# [DATA FOR THIS TASK]
..........
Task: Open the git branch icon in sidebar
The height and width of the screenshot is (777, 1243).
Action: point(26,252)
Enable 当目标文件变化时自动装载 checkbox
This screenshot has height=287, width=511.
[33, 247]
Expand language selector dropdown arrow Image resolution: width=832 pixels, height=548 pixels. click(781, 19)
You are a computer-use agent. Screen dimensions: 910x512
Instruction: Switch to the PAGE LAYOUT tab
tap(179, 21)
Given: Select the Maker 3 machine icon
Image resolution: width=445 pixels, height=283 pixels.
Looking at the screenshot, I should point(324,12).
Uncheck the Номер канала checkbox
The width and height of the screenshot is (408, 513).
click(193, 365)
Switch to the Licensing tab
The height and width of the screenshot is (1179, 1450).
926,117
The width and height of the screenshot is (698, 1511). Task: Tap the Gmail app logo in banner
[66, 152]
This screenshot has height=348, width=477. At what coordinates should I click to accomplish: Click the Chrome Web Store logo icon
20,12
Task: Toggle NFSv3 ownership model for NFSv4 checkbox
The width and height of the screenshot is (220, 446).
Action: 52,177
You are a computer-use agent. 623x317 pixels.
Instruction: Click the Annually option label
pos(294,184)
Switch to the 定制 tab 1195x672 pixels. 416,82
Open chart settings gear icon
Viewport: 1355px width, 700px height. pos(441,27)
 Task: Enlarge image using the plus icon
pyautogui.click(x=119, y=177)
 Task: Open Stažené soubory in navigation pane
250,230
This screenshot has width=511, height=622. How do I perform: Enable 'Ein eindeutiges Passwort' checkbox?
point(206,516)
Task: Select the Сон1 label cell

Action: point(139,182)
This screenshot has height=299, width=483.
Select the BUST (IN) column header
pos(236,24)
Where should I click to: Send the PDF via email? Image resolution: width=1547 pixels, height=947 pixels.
..........
# [CHALLENGE]
Copy all of the entries above word for word, keeping every line and character the same.

# [TASK RESULT]
Task: Open the git branch icon in sidebar
The height and width of the screenshot is (777, 1243).
Action: point(26,252)
Enable 当目标文件变化时自动装载 checkbox
This screenshot has height=287, width=511.
[33, 247]
Expand language selector dropdown arrow Image resolution: width=832 pixels, height=548 pixels. click(781, 19)
You are a computer-use agent. Screen dimensions: 910x512
Instruction: Switch to the PAGE LAYOUT tab
tap(179, 21)
Given: Select the Maker 3 machine icon
Image resolution: width=445 pixels, height=283 pixels.
Looking at the screenshot, I should point(324,12).
Uncheck the Номер канала checkbox
The width and height of the screenshot is (408, 513).
click(193, 365)
Switch to the Licensing tab
The height and width of the screenshot is (1179, 1450).
926,117
The width and height of the screenshot is (698, 1511). Task: Tap the Gmail app logo in banner
[66, 152]
This screenshot has height=348, width=477. At what coordinates should I click to accomplish: Click the Chrome Web Store logo icon
20,12
Task: Toggle NFSv3 ownership model for NFSv4 checkbox
The width and height of the screenshot is (220, 446).
Action: 52,177
You are a computer-use agent. 623x317 pixels.
Instruction: Click the Annually option label
pos(294,184)
Switch to the 定制 tab 1195x672 pixels. 416,82
Open chart settings gear icon
Viewport: 1355px width, 700px height. pos(441,27)
 Task: Enlarge image using the plus icon
pyautogui.click(x=119, y=177)
 Task: Open Stažené soubory in navigation pane
250,230
This screenshot has width=511, height=622. How do I perform: Enable 'Ein eindeutiges Passwort' checkbox?
point(206,516)
Task: Select the Сон1 label cell

Action: point(139,182)
This screenshot has height=299, width=483.
Select the BUST (IN) column header
pos(236,24)
Where should I click to: Send the PDF via email? Image resolution: width=1547 pixels, height=947 pixels.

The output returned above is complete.